How you should look at these tabletop wargames
You need to remove the idea that "what you see is what really is" to do this. Right now, you seem to base your idea on the game that if a unit is in a certain location on your map, that's really where it is, at that moment. Instead, you might want to consider that this is just where your opponent thinks it is.
Remember that your players are the generals in the battle, giving orders to their soldiers. They are relying on the information being passed along by scouts and signals. So basically, your players are each looking at the battle like this:

Of course, in your game they are both looking at the same map because that makes the game far more manageable, but in the real situation your game simulates, your players would each be looking at their own map, based on their own intelligence of what the actual battlefield looks like.
That means that when your opponent looks at the map (the same map you are looking at) and he sees the ravine, and he sees none of your units there, that's because he thinks that's the current situation. When one of your units suddenly "teleports" halfway across the map to the top of the ravine, that isn't because it has some kind of weird technology, it's because you knew those units were there all along, but your opponent didn't, and now he is in a tough spot. The map isn't a perfect representation of reality, it's a representation of what both sides know and what both sides have convinced the other side is true; that might change at any time when it comes to hidden maneauvers.
Some ways to implement this
The hardest part is implementing these rules in a fair way, because obviously you don't have actual soldiers in some far away area fighting and it won't be fun if each player can just claim their guys did something. Here's some mechanical ideas for how you can include ambushes, bluffs and tricks in a tabletop war game in a fair and fun way.
The 'stealthy' property
Some units might have a property or attribute that makes them 'stealthy'. What this means, rule-wise, is that when no enemy unit has line of sight to them, you mark them on the map as 'hidden' with some kind of marker. Every turn, instead of assigning them an order, you just add another 'hidden' marker. This signifies that the enemy player doesn't know where they are, just where they last spotted them.
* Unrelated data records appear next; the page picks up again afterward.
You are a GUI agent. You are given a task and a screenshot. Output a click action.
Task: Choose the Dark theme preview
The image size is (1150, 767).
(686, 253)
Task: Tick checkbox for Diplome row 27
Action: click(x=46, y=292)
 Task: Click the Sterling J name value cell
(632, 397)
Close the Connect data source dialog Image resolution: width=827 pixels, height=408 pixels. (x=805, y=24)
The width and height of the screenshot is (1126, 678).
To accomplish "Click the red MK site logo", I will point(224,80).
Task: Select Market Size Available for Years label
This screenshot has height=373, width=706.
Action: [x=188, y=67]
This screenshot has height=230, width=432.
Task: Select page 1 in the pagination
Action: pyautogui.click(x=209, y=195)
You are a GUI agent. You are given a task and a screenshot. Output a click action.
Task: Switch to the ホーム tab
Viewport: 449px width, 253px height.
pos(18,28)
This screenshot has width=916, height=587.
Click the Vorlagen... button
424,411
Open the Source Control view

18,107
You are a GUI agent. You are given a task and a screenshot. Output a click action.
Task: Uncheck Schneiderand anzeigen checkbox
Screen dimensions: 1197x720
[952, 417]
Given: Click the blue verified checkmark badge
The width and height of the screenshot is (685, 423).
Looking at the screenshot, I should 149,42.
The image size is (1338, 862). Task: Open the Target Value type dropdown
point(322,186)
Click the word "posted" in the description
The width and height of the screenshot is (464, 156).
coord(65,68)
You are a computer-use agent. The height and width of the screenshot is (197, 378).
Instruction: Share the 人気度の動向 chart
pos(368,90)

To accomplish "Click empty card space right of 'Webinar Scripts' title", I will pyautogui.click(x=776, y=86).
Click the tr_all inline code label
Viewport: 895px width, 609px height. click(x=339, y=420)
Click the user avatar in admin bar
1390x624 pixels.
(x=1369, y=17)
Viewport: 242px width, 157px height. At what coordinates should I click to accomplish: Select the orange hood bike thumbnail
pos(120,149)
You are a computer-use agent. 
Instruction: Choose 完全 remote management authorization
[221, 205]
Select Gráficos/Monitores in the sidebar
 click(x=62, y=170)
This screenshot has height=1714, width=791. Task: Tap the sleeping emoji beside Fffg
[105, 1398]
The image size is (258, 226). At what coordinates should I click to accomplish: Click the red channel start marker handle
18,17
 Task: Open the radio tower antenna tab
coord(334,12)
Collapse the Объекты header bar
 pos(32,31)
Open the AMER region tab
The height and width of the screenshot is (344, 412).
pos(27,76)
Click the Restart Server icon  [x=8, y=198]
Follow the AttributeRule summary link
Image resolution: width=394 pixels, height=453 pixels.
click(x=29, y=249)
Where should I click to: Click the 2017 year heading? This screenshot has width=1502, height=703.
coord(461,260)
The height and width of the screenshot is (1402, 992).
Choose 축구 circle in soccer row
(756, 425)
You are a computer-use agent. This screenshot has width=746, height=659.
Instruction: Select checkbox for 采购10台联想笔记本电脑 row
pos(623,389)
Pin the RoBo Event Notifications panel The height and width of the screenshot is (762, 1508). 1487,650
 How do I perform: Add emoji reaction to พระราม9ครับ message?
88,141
During your turn, you can decide to reveal where your ambush units are, by immediately moving them to any place they could have reached over the course of the number of turns they've been hidden from sight and removing their 'hidden' markers.
A possible downside is that hidden units are essentialy everywhere within their range; the commanding player doesn't have to pick where they are while they are hidden. This gives them a big advantage. This advantage can be reduced by using markers that have an arrow on the bottom that shows where the unit went, which requires the player to decide each turn, just not show. Downside to this is that it's a bit more finicky to execute.
The hidden reserve
At the start of the game, you might have some units that have the ability to be left outside the battlefield. Essentially, your opponent doesn't yet know they are even involved (or just doesn't know where they are yet, depending on whether you need to reveal your army before the game). During your turn, you can decide to move these units from the edge of your field all the way to any location they could reach given the turn-number, as long as they don't move through any enemy unit's vision.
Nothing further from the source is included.